Same question, three answers: a governed MCP server with receipts

Ask my agent "what's the open pipeline for Acme Corp?" as an admin and it answers $125,000 across two deals, with a table. Ask the exact same question as a support agent and it says, politely and correctly, that it can't see pipeline data and suggests who to ask instead.

The model didn't decide that. It never gets the chance to. That's the whole project.

The problem

Give an AI agent tool access to company data and you get two questions you can't dodge:

1. Who is the agent acting as? A support rep must not get answers the human behind the keyboard isn't allowed to see.
2. How do you know it behaved? "Seemed fine in testing" doesn't survive a security review.

I kept seeing these two questions in every AI-infra and forward-deployed engineering job posting, so I built a complete answer and put it on the public internet: Warden, a governed MCP server with an agent, traces, and evals on top. You can fire a real (rate-limited) agent run yourself.

Three ideas worth stealing

1. Governance lives outside the model. The role comes from session identity (the MCP server reads it at spawn, like OAuth scopes). Every read passes through one GovernedStore choke point that applies resource access, region row-scoping, and field redaction before the model sees a byte. Prompting harder widens nothing, because there's nothing on the model's side of the wall to widen.

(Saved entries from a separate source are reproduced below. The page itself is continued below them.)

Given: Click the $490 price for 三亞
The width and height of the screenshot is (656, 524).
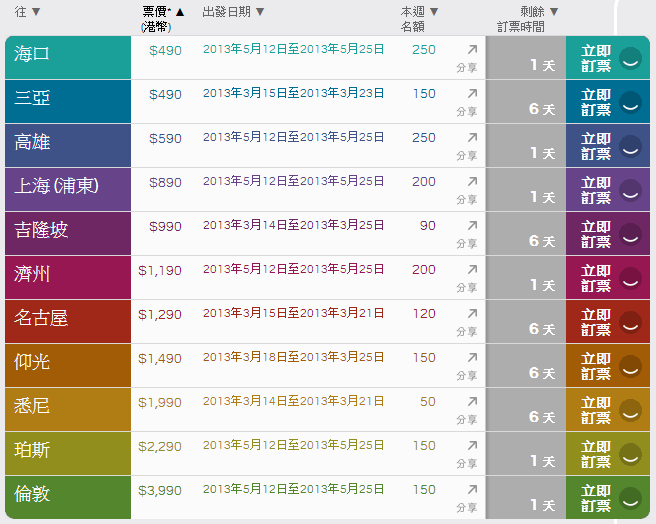Looking at the screenshot, I should 165,94.
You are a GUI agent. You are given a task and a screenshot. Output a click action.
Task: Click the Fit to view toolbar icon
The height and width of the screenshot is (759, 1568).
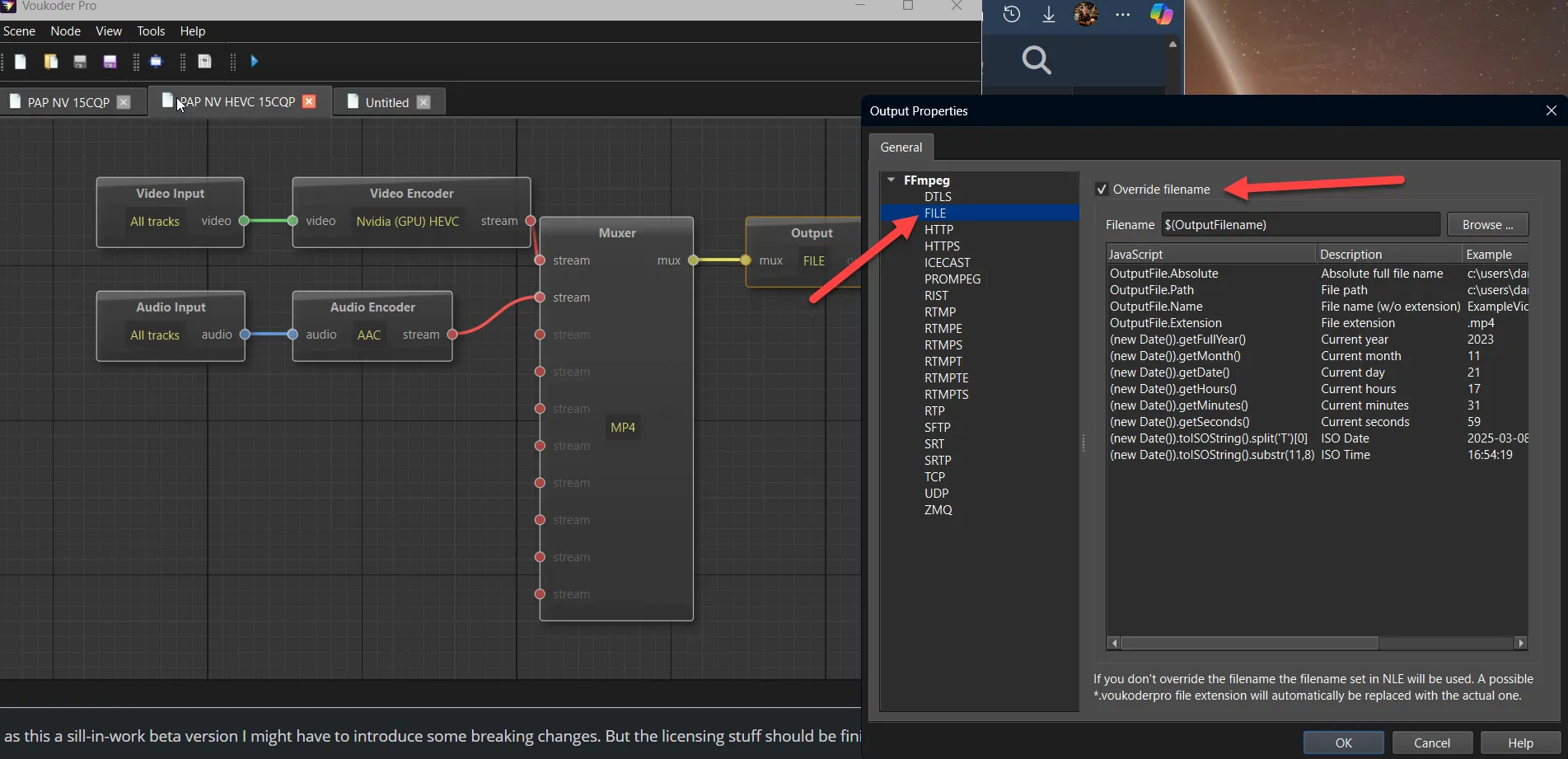[156, 62]
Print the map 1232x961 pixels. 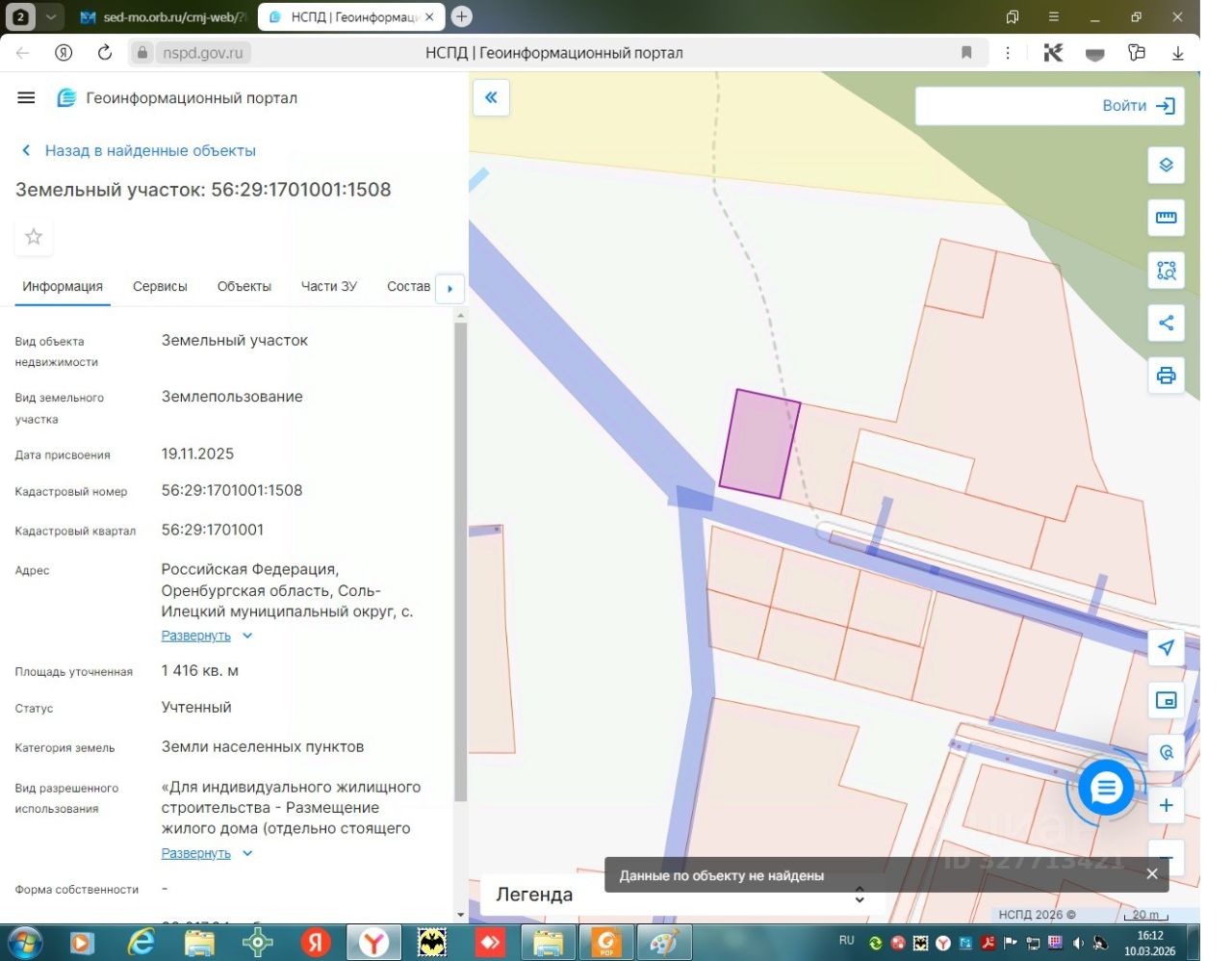click(x=1166, y=376)
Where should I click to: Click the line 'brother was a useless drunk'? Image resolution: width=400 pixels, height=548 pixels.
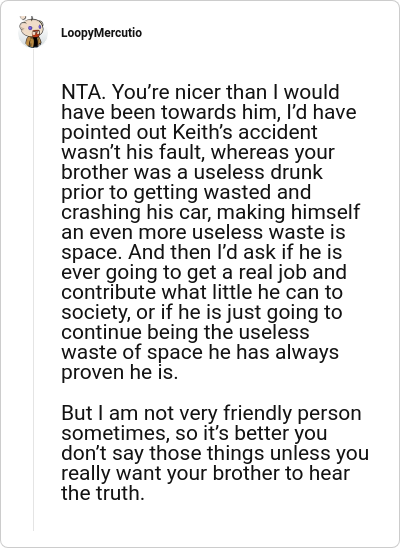click(x=192, y=173)
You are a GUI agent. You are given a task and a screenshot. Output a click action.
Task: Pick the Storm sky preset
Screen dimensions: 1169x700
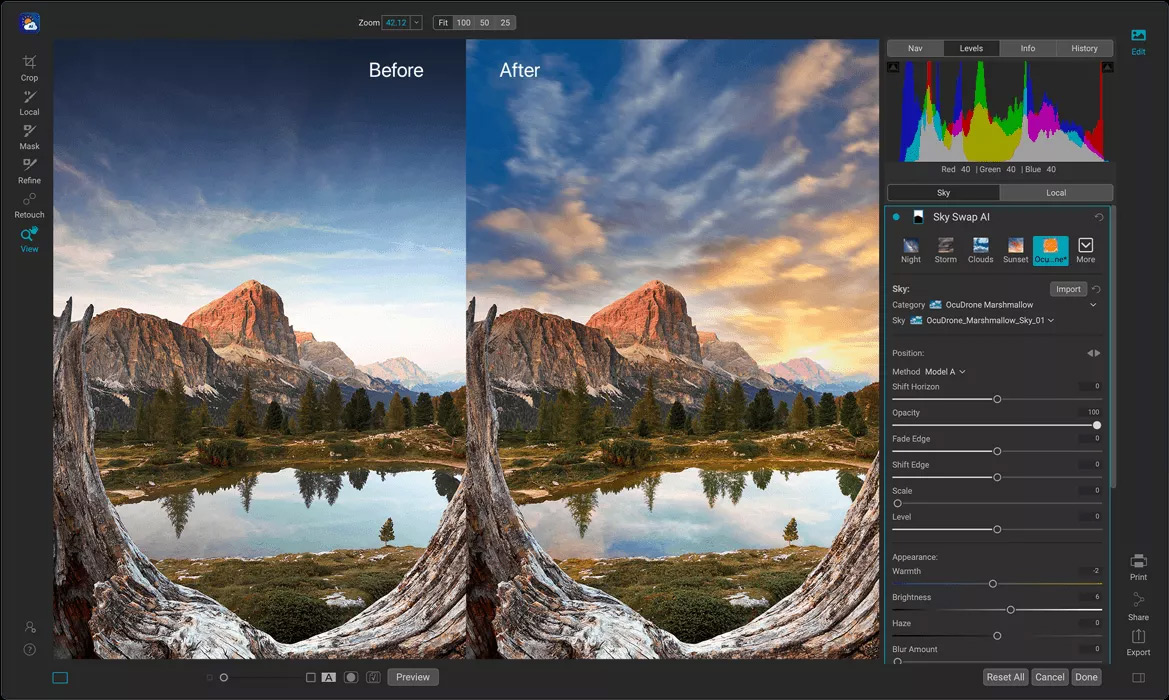(x=945, y=249)

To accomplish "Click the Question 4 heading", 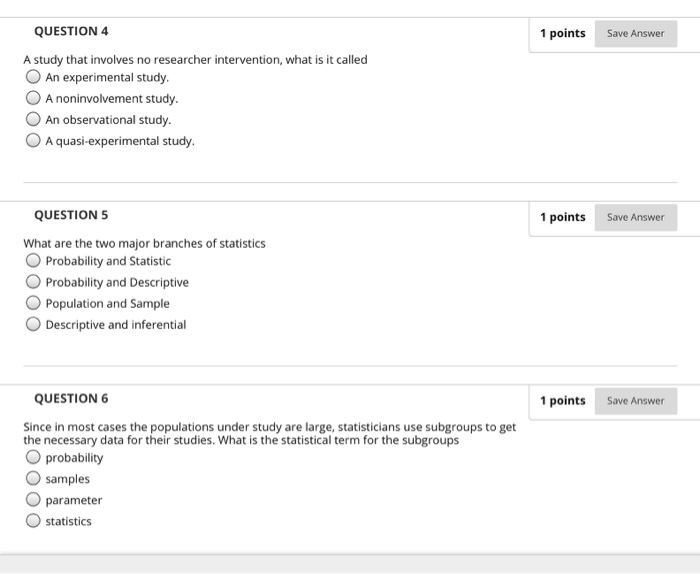I will click(71, 31).
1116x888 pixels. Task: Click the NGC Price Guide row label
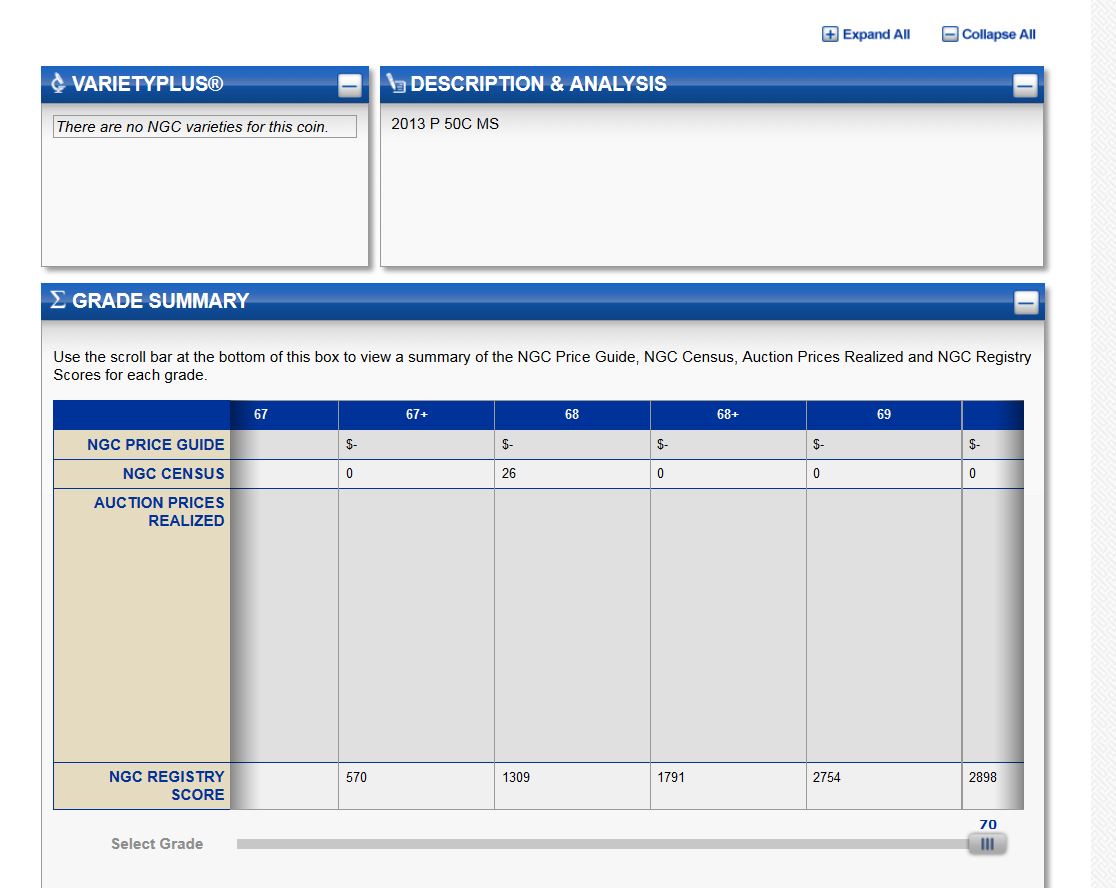point(155,445)
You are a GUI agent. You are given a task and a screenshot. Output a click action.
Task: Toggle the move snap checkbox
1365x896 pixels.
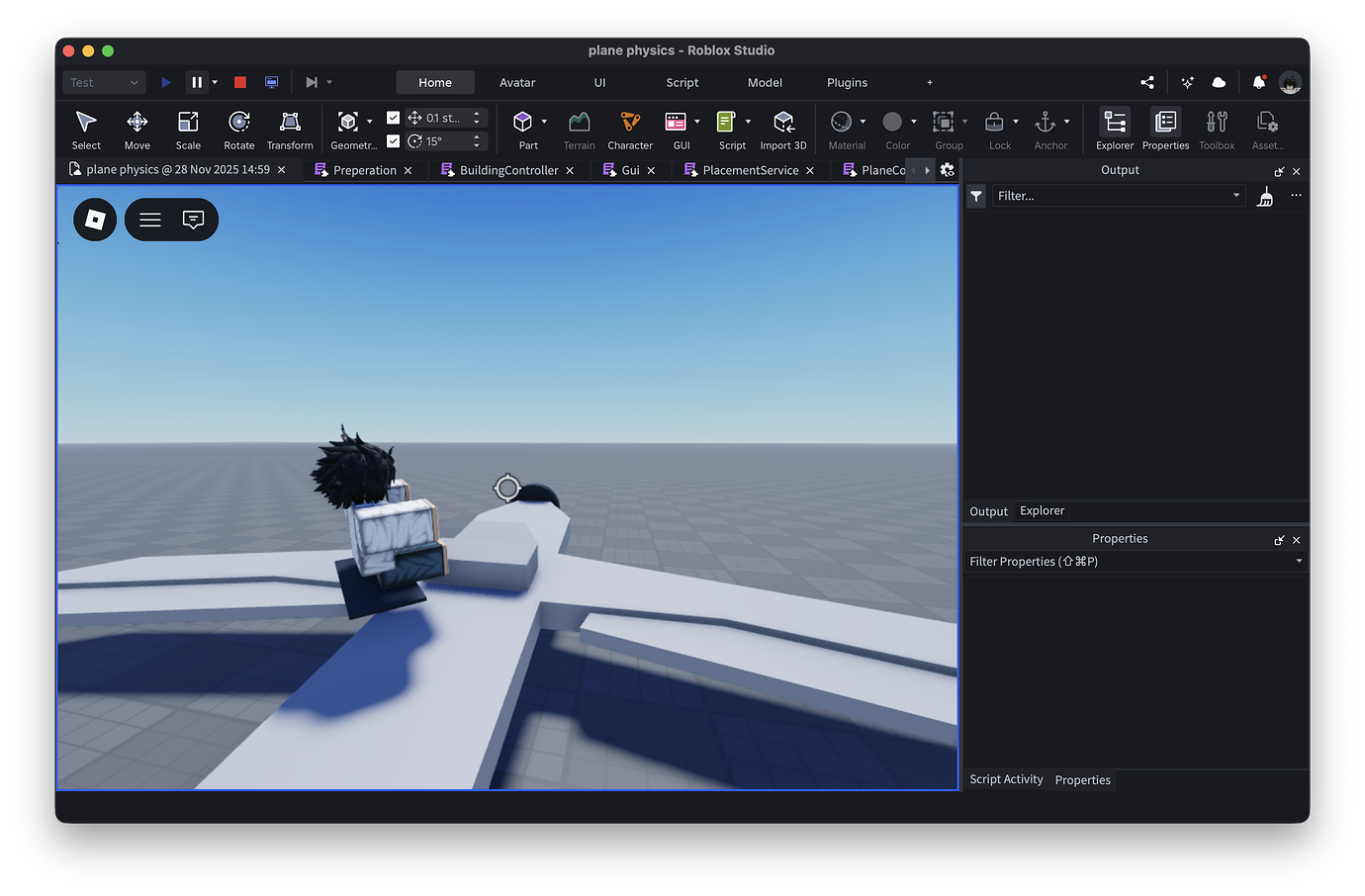click(394, 117)
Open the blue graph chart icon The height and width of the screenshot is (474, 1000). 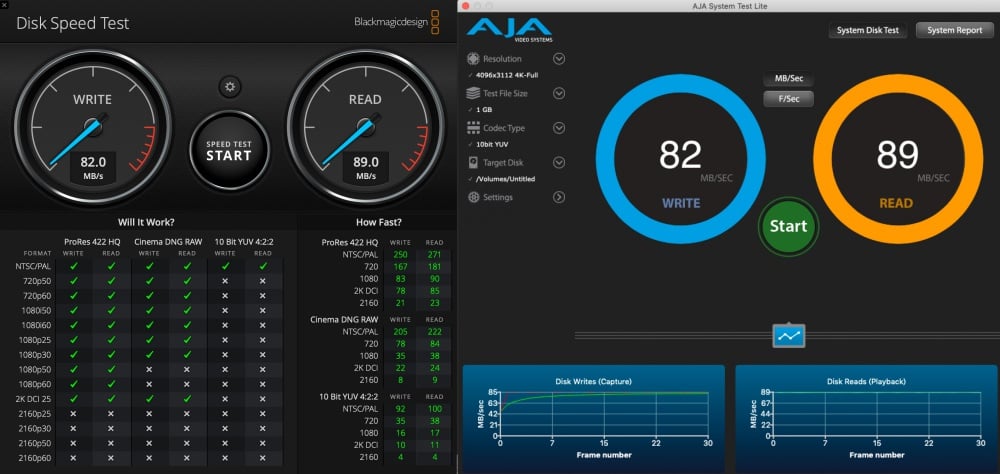789,336
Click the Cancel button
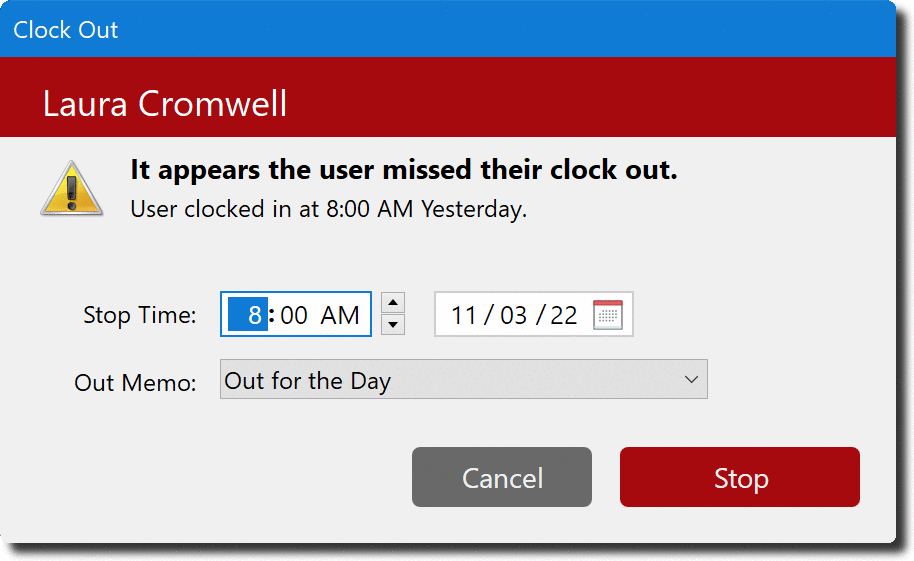The height and width of the screenshot is (561, 914). pyautogui.click(x=502, y=477)
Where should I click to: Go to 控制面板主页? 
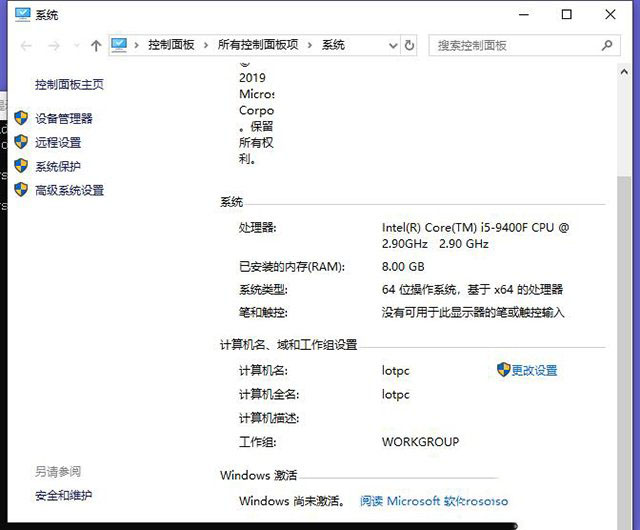point(69,85)
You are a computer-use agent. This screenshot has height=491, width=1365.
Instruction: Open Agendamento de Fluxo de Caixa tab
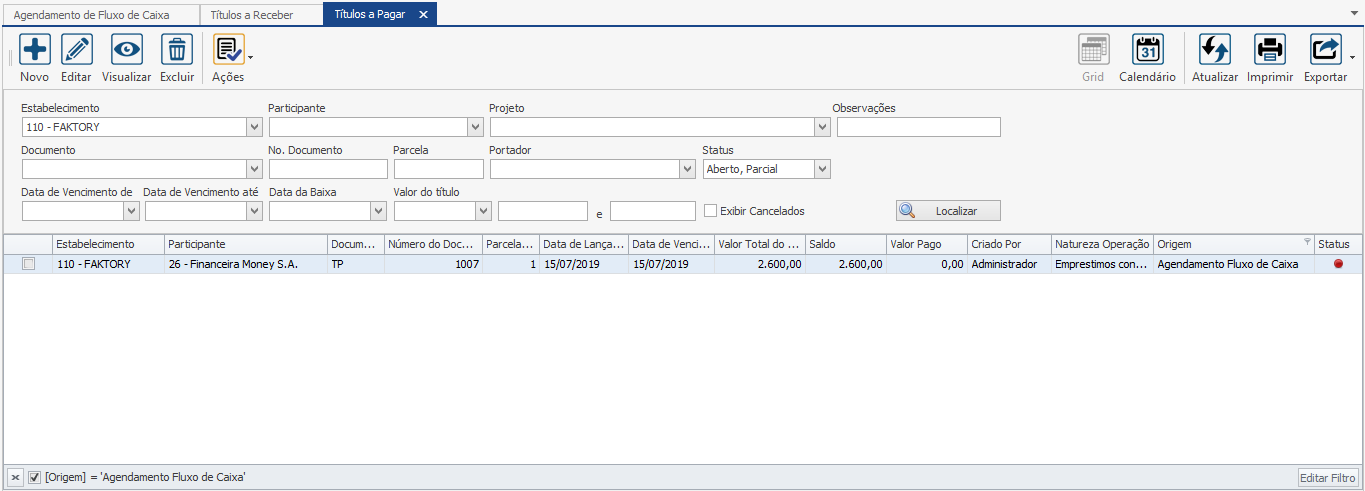pyautogui.click(x=98, y=15)
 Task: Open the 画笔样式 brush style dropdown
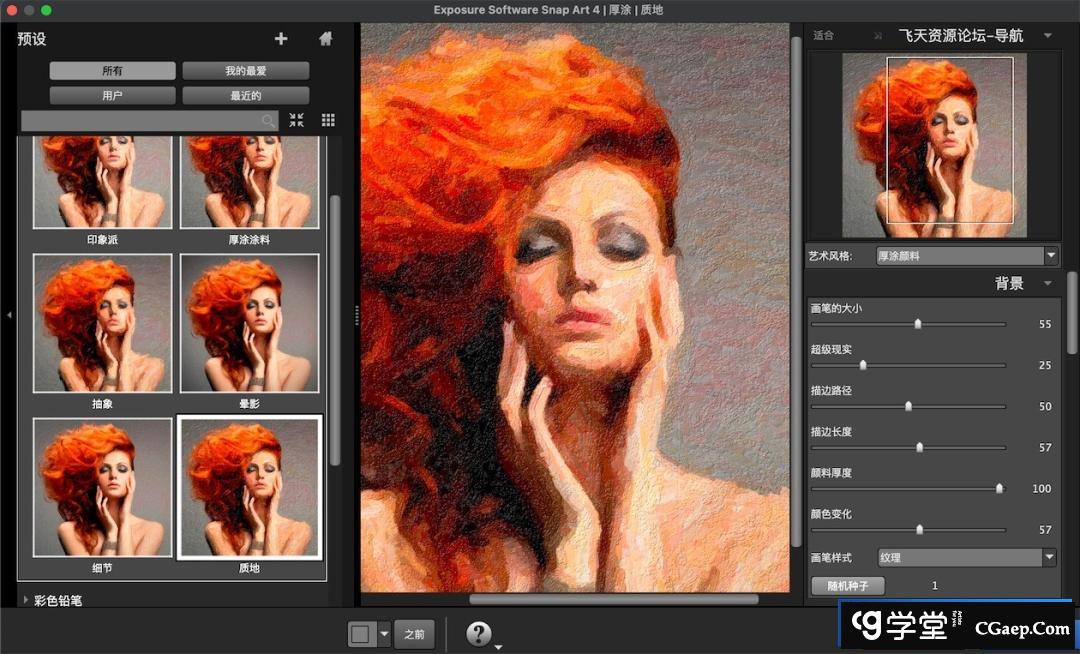(966, 557)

2. The eval oracle has to obey the rules too. This was the design moment of the build. If your reference answers come from the raw database, then a correctly denied answer scores as a failure: the support agent honestly says "I can't see pipeline" and your eval compares that to $125,000 and marks it wrong. So Warden's oracle computes ground truth through the same governance layer as the agent. An honest denial becomes a passing grade. Then a stronger model judges than answers (Opus judging Sonnet), anchored to that reference. Unanchored LLM judges grade on vibes; anchored ones measure. 12/12 cases passing, scorecard is public.

3. Denials are data, not error strings. Tools return a structured access_denied object. That's what lets the eval layer check "did the agent report the limit honestly instead of guessing," and it's what makes the same-question-three-roles diff page work.

Every run also emits real OpenTelemetry spans (GenAI semantic conventions) that the dashboard replays as a timeline, with the enforcing role stamped on every tool result.

What bit me

• Markdown tables from the agent rendered as pipe-soup until I learned Tailwind's prose classes silently do nothing without @tailwindcss/typography, and react-markdown needs remark-gfm for tables at all. Found it by clicking the deployed site, not in the build.
• The official MCP Python SDK ships FastMCP at mcp.server.fastmcp. The standalone fastmcp package is a different thing. Know which one you're importing.
• A public endpoint that burns real model tokens forces the unglamorous work: per-IP limits off the CDN's forwarded header, a global daily budget, a single-flight lock, hard timeouts. That's the difference between a demo and a toy.

Links

• Live console: warden.alexlaguardia.dev
• Source: github.com/AlexlaGuardia/warden
• Full build write-up: alexlaguardia.dev/writing/warden

Built solo as a working answer to "how do you let an agent touch real data without trusting it blindly?" If you're building agents over data someone cares about, the choke point, the governance-aware oracle, and structured denials all carry straight over.